P-Values and Sample Size
P-values depend heavily on sample size because larger samples produce smaller standard errors, which amplify test statistics. The same observed difference between two groups will yield a smaller p-value as sample size increases. With 20 participants per group, a 3-point difference in blood pressure might produce p = 0.25. With 2000 per group, the same 3-point difference might produce p = 0.0001. The effect did not become more real or more important, the test simply became more sensitive.
This sensitivity means that very large datasets (common in big data applications, social media research, and electronic health records) will find statistically significant results for nearly every comparison, including differences so small they have no practical, clinical, or theoretical relevance. In these contexts, effect sizes and practical significance must take precedence over p-values in determining what findings matter.
Conversely, small samples produce large p-values even when real, substantial effects exist. A pilot study with 10 participants showing a large effect size but p = 0.12 does not mean the effect is absent. It means the study lacked sufficient statistical power to detect it reliably. The appropriate response is to collect more data, not to conclude the effect does not exist.
One-Tailed vs Two-Tailed P-Values
A two-tailed test considers deviations in both directions from the null hypothesis. If testing whether a coin is fair, a two-tailed test asks whether the observed proportion of heads is significantly different from 0.5, either too high or too low. The p-value includes probability from both tails of the distribution. Most tests in published research are two-tailed because researchers want to detect effects in either direction.

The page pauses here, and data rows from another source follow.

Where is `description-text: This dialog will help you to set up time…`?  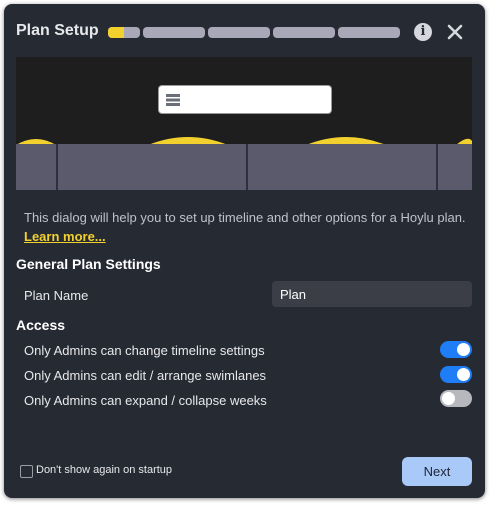
description-text: This dialog will help you to set up time… is located at coordinates (245, 218).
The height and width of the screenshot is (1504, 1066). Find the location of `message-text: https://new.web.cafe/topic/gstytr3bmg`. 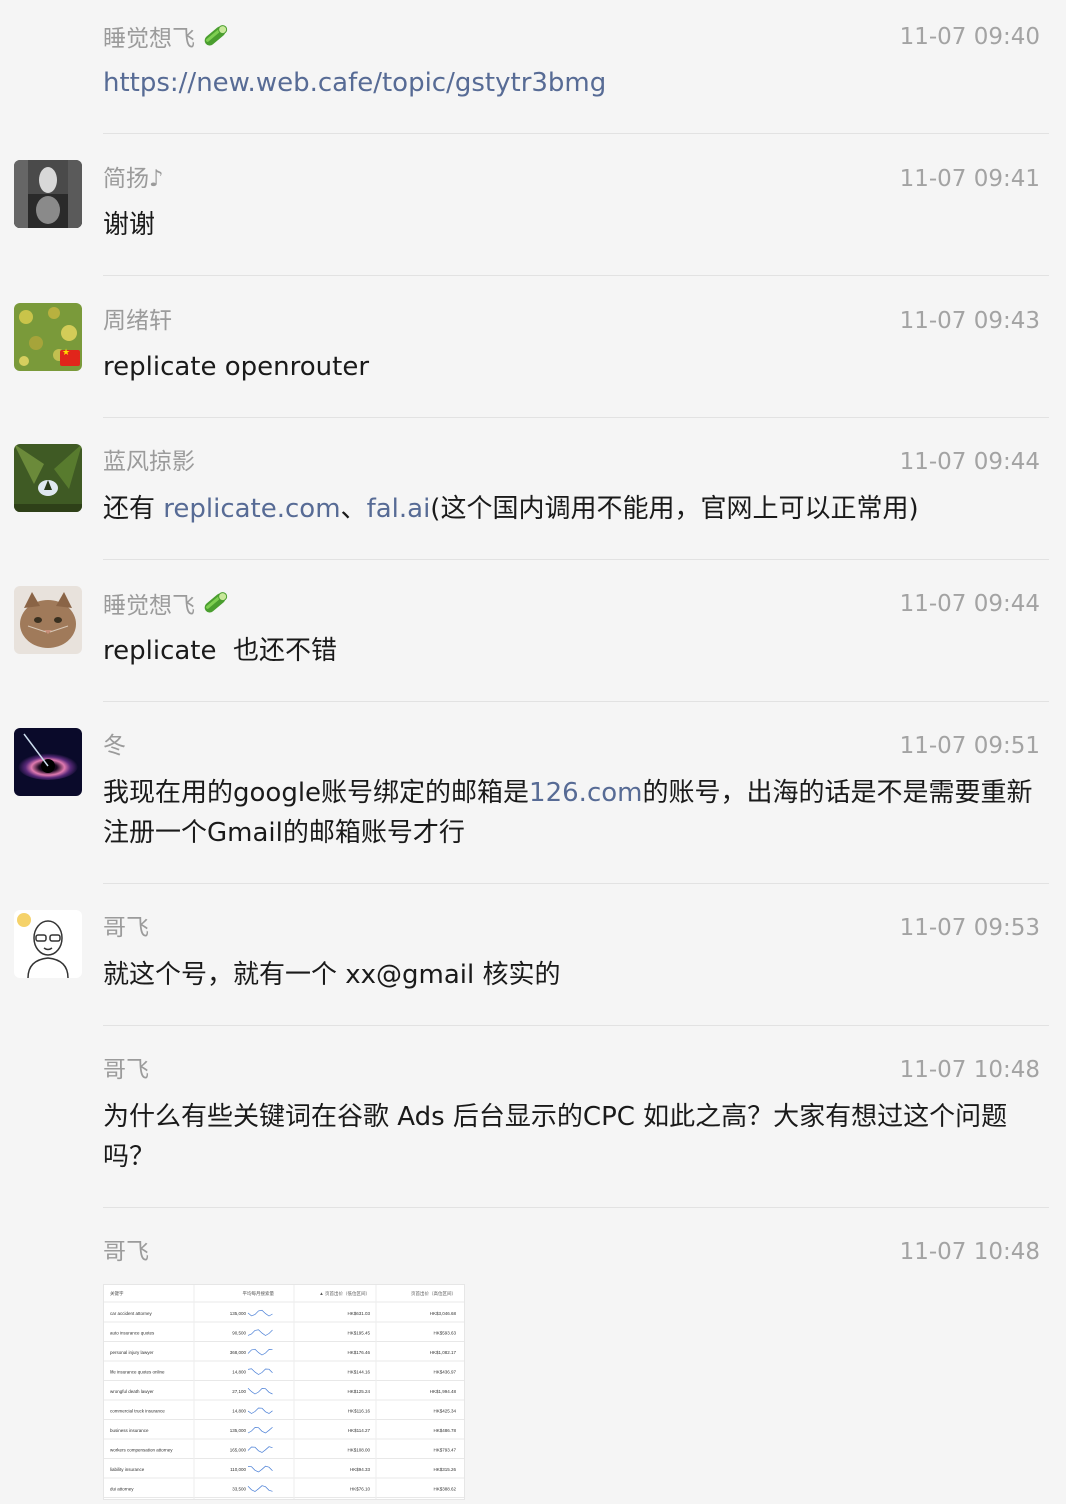

message-text: https://new.web.cafe/topic/gstytr3bmg is located at coordinates (577, 83).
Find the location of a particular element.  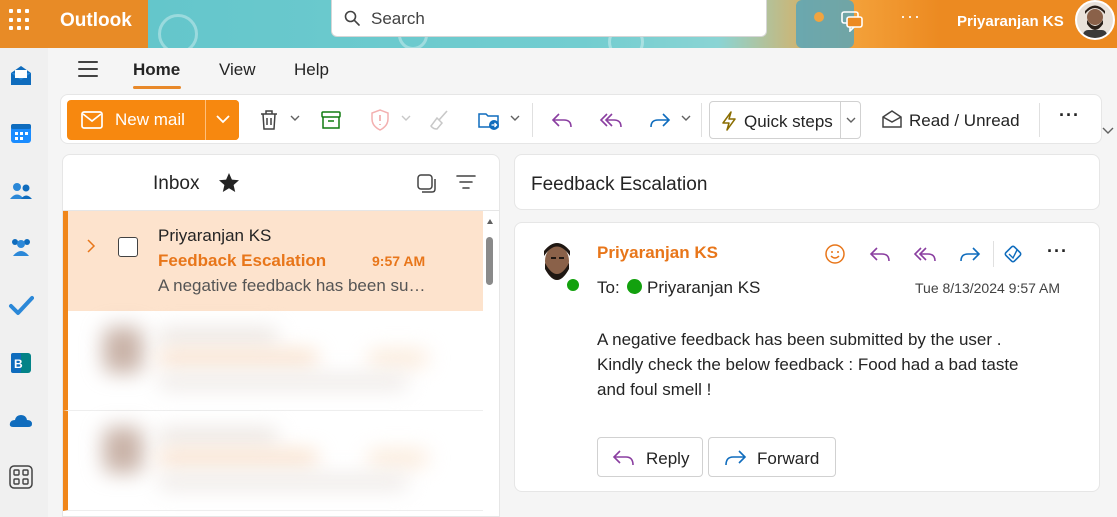

groups-icon is located at coordinates (21, 247).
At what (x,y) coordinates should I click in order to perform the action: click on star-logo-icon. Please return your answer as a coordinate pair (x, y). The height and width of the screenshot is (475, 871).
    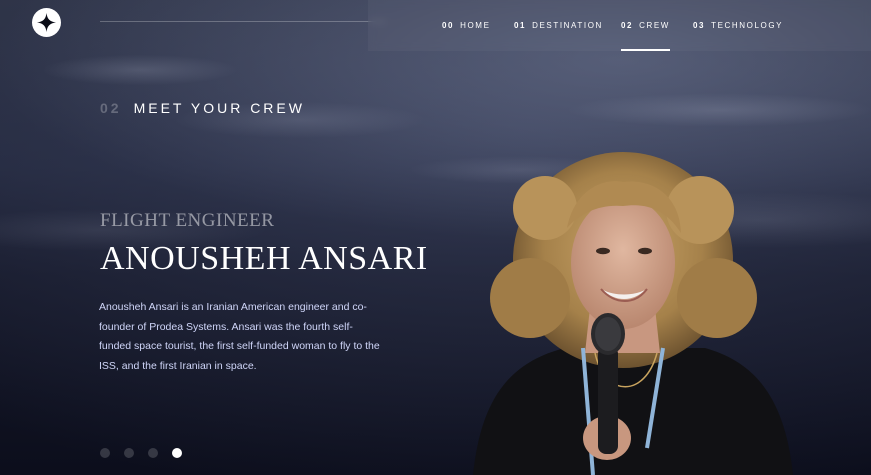
    Looking at the image, I should click on (46, 22).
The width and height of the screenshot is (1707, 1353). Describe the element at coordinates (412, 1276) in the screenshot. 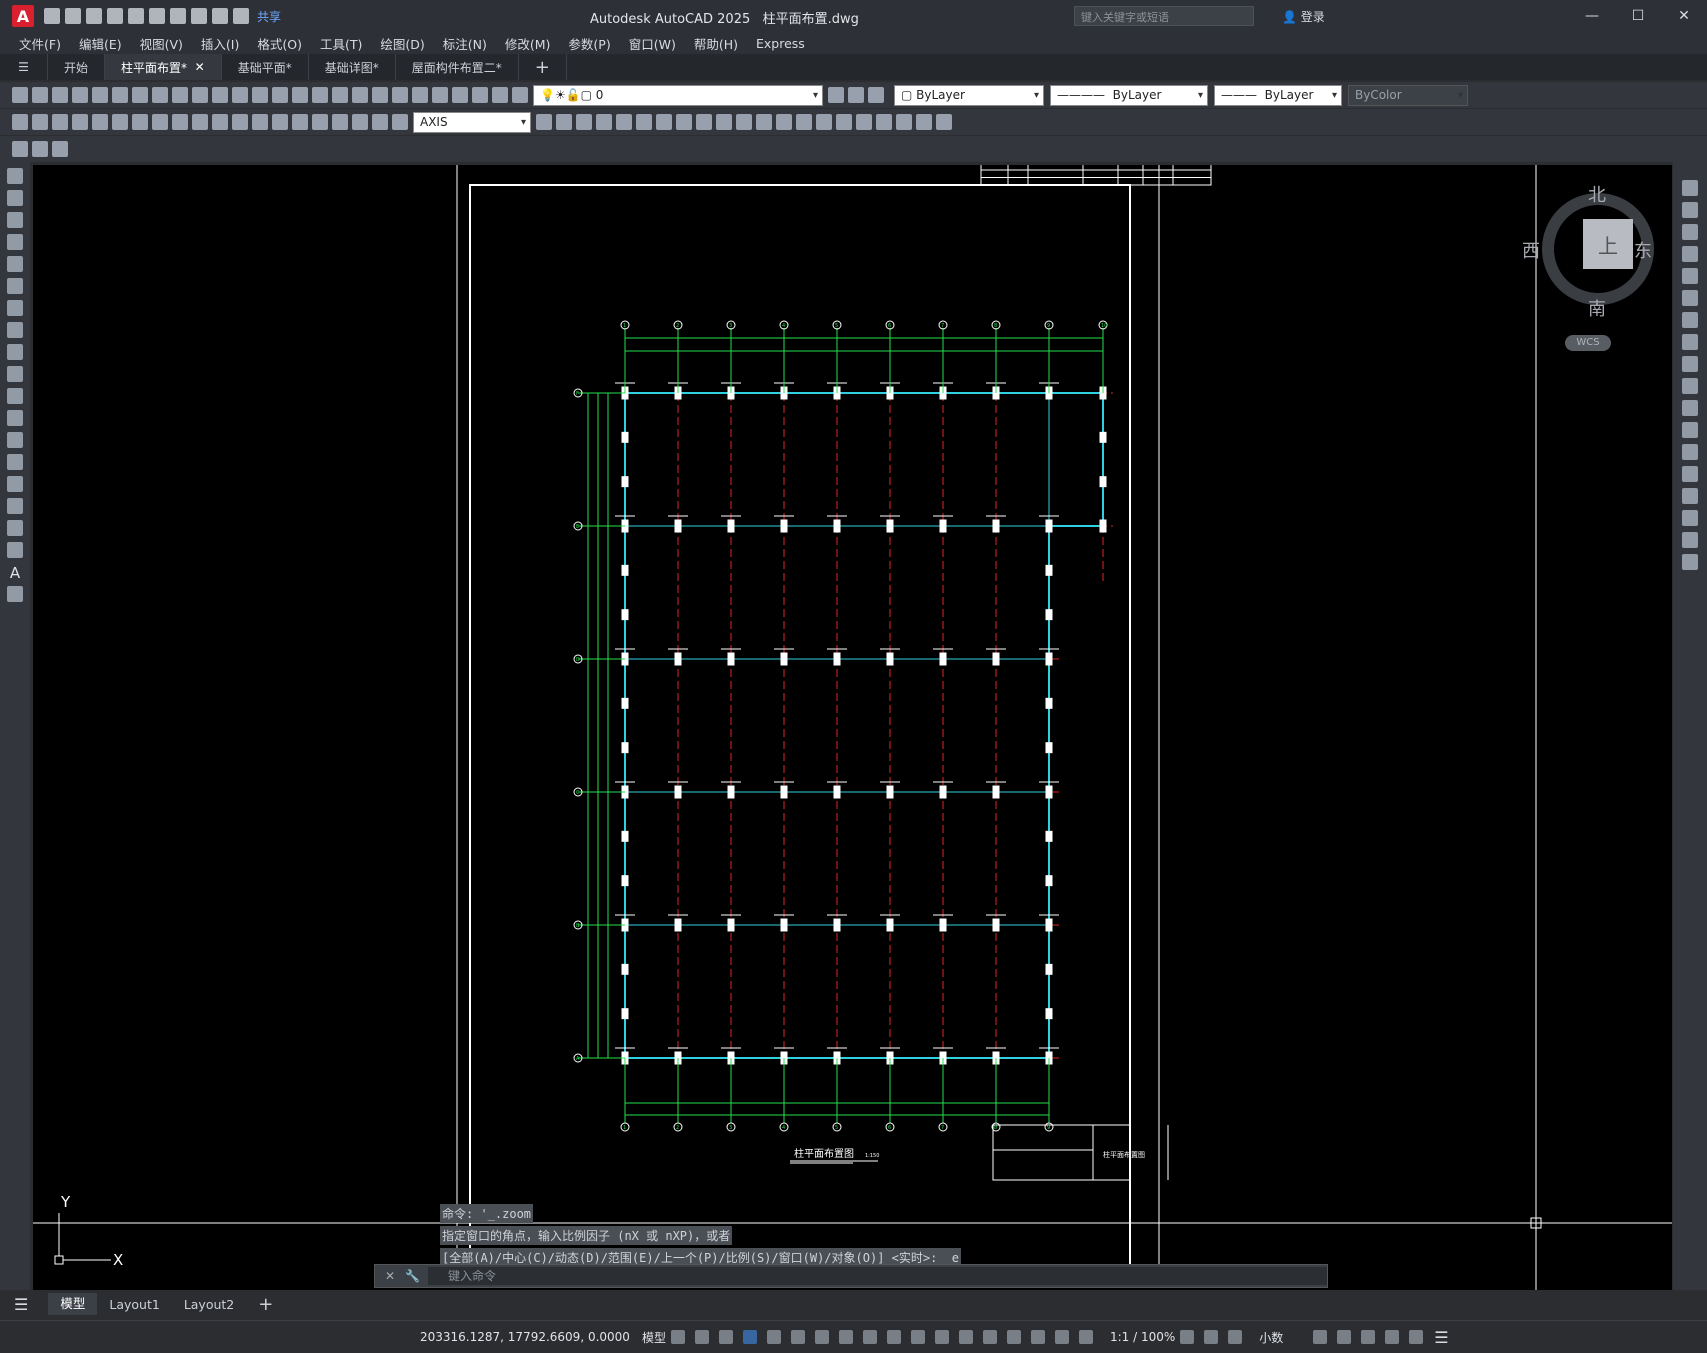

A one-tailed test considers deviations in only one direction. If you predict that a new drug will reduce blood pressure (not just change it), a one-tailed test places all the rejection region in one tail. This makes the test more powerful for detecting the predicted direction but completely unable to detect effects in the opposite direction. One-tailed tests are controversial because they require a strong directional prediction stated before data collection, and they can miss real effects that happen to go the wrong way. Most statisticians recommend two-tailed tests unless a one-tailed alternative is clearly justified by theory or prior evidence.
Reporting P-Values Properly
Good statistical practice involves reporting p-values as part of a comprehensive results summary, not as the sole basis for conclusions. A well-reported result includes: the test used, the test statistic value, the degrees of freedom, the exact p-value (not just "p < 0.05"), the effect size with a confidence interval, and a statement about practical significance in context.
For example, rather than writing "the groups differed significantly (p < 0.05)," write "the treatment group scored 8.3 points higher on average than the control group (t(48) = 2.47, p = 0.017, Cohen's d = 0.70, 95% CI [1.5, 15.1])." The second version tells the reader the direction and magnitude of the effect, the precision of the estimate, and the strength of evidence, enabling them to form their own judgment about importance.
A p-value measures how surprising your data would be if the null hypothesis were true. It is not the probability of the null being true, not the probability of a chance result, and not a measure of effect importance. Always report p-values alongside effect sizes and confidence intervals for a complete picture.